= Selected passage =
----------------

As you read this, the Great Lakes of the Central Plateau are almost empty, drained for power after a dry summer. And as we get close to peak tourism time on the Murray River – Easter – a 500-kilometre long plume of dangerous blue green algae stretches down the river from Albury. Algae outbreaks happen when river flows are low and water temperatures are high – the conditions expected in a climate change future. A long heatwave sits over NSW, with Sydney recently passing 26C for the 36th consecutive day (the previous record was 19 such days). Over the past week, daily temperatures for large parts of south eastern Australia have been 12C above average.

Addressing The Issue

In the short term, it is fire which is impacting on the outdoors most obviously. Apart from the dead snow gums across much of the Alps, and the loss of the sub-alpine pencil pine groves of central Tasmania, much of our taller forests – classic walking country dominated by eucalypts which don’t cope too well with fire – have been impacted in recent years. As one example, the fires were so hot on Black Saturday (the 2009 fires in Victoria) that they killed the vast majority of the parent trees on Lake Mountain, which can normally re-shoot after being burnt. Lower down the mountain, iconic Mountain Ash forest and cool temperate rainforest at places like the Camberville Reserve was devastated. In the longer term, temperature rise can be expected to change what species live and thrive in specific locations, with some species expected to ‘lose’ their habitat as ecosystems change (check here for a short list of Australian species directly threatened by climate change).

After fire on Smythes Hill, Victoria.

The aftermath of a fire on Smythes Hill, Victoria.

Of course, no single weather event or disaster can be slated back to climate change. But as with ‘mega fires’, the influence and frequency of extreme events – drought, flood, heat and fire – is expected to increase. What we are living through now is, in all likelihood, the ‘new normal’. This is hard to accept. But ignoring it is to risk a far worse future.

We know what we need to do. The first step is to rapidly wean ourselves off fossil fuels, stop transforming wild ecosystems into agricultural landscapes, and adopt 21st Century technologies like renewable energy. That will just be the start of a long journey for humanity, but one that could be a turning point for our species as we re-assess our relationship with the earth, and the atmosphere that sustains our very life.

This is not a missive of doom and gloom. But any clear eyed reading of mainstream climate science tells us we are in serious trouble if we don’t act now. And as we start the transition, we should be out there, in the places we love. Explore them and cherish them, knowing that they’re changing before our very eyes. Support restoration efforts and environmental groups that protect wild areas, and the scientists who are researching ways to better care for them.

As the writer and activist Edward Abbey famously said “run the rivers, breathe deep of that yet sweet and lucid air, sit quietly for a while and contemplate the precious stillness, that lovely mysterious and awesome space.”

----------------

= Data extract =
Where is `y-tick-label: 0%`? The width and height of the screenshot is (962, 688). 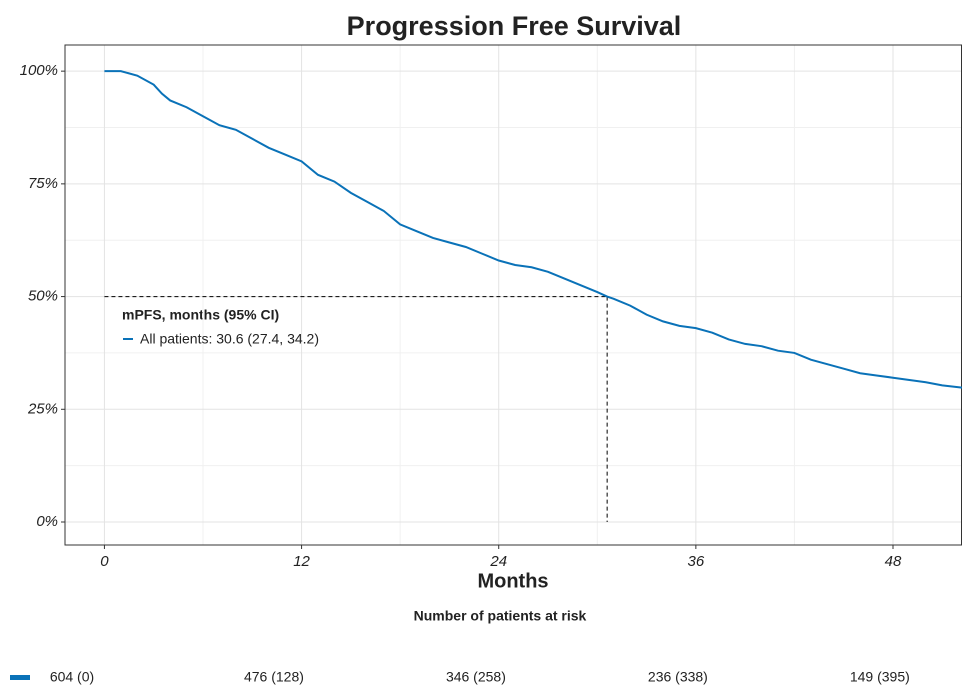 y-tick-label: 0% is located at coordinates (47, 522).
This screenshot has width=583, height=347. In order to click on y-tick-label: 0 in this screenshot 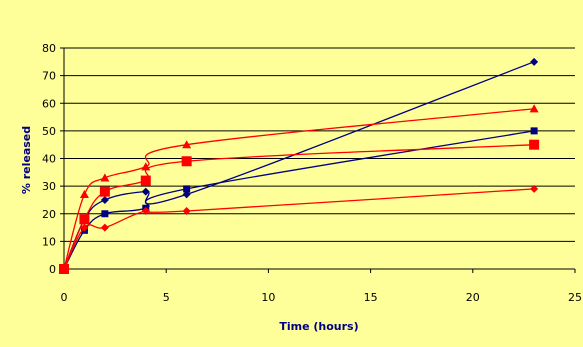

----------------

= Action item A =
Condense the paragraph of the passage on climate change and the outdoors that opens with "In the short term, it is fire" into a bulleted list that keeps its main facts.
= Action item B =
According to the passage on climate change and the outdoors, are these statements correct? Answer yes or no for each, and quote the words from the passage that decide it.
(i) Sydney recently exceeded 26C on 36 consecutive days.
(ii) The previous record for such a run of days in Sydney was 26.
(iii) The Black Saturday fires took place in Victoria in 2009.
The material was drawn from a separate source and is unrelated to the passage on climate change and the outdoors.

= Answer A =
- In the short term, fire is the most obvious impact on the outdoors.
- Snow gums have died across much of the Alps, and sub-alpine pencil pine groves of central Tasmania have been lost.
- Much of the taller eucalypt forest, classic walking country that copes poorly with fire, has been affected in recent years.
- The Black Saturday fires (Victoria, 2009) were so hot that they killed most parent trees on Lake Mountain, which can normally re-shoot after burning.
- Lower down, Mountain Ash forest and cool temperate rainforest at places such as the Camberville Reserve were devastated.
- In the longer term, rising temperatures are expected to change which species live and thrive in particular locations, and some species will lose their habitat as ecosystems change.

= Answer B =
(i) Yes: "Sydney recently passing 26C for the 36th consecutive day"
(ii) No: "the previous record was 19 such days"
(iii) Yes: "Black Saturday (the 2009 fires in Victoria)"